Top of Records provided

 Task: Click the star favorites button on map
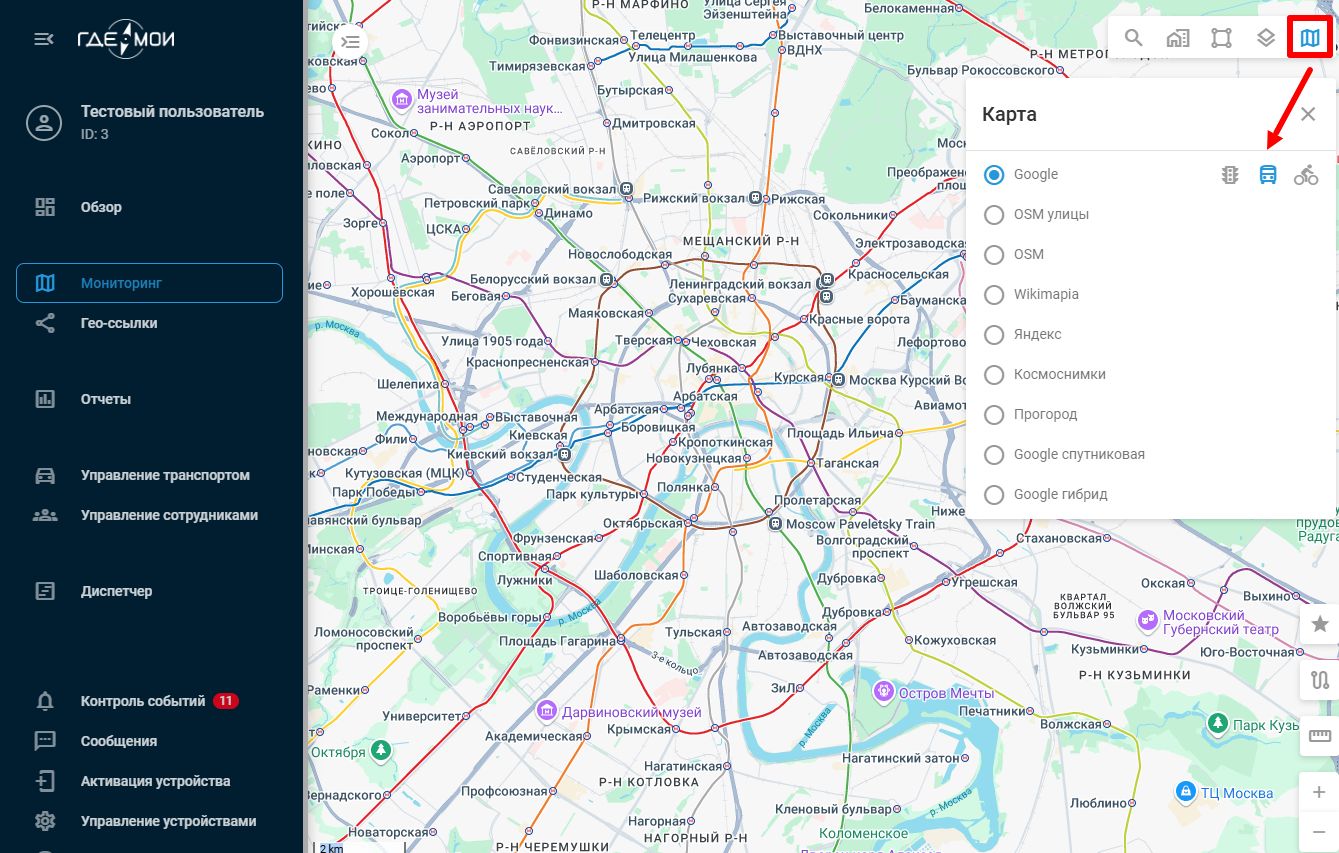[1319, 624]
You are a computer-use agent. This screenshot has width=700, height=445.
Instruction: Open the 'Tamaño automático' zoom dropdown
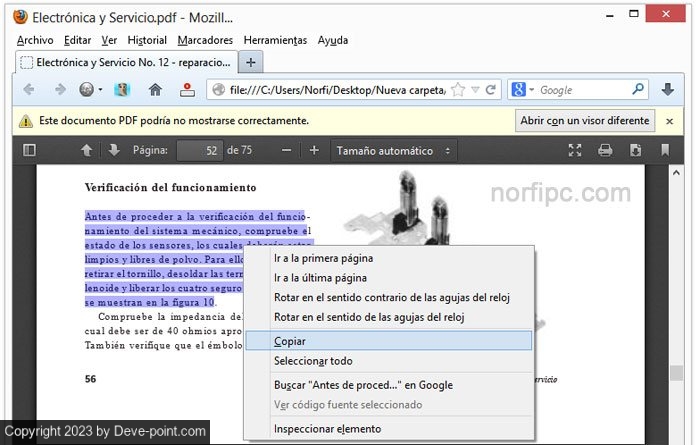point(394,150)
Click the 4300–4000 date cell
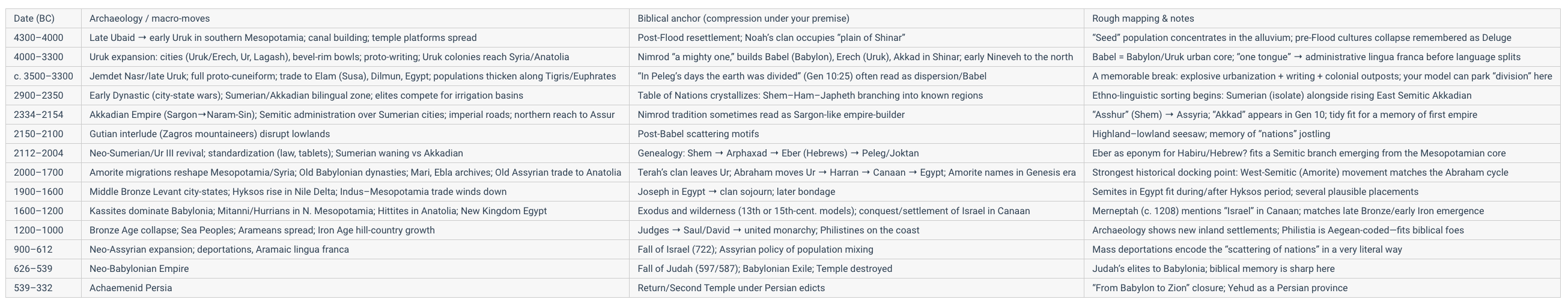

Bottom of Records provided

▶ [Requirement]
The lines from the one that contains "Instruction: Open the" through the end of the data, repeated exactly and with no pictures, make up the whole answer.

▶ [Reply]
Instruction: Open the 'Tamaño automático' zoom dropdown
point(394,150)
Click the 4300–4000 date cell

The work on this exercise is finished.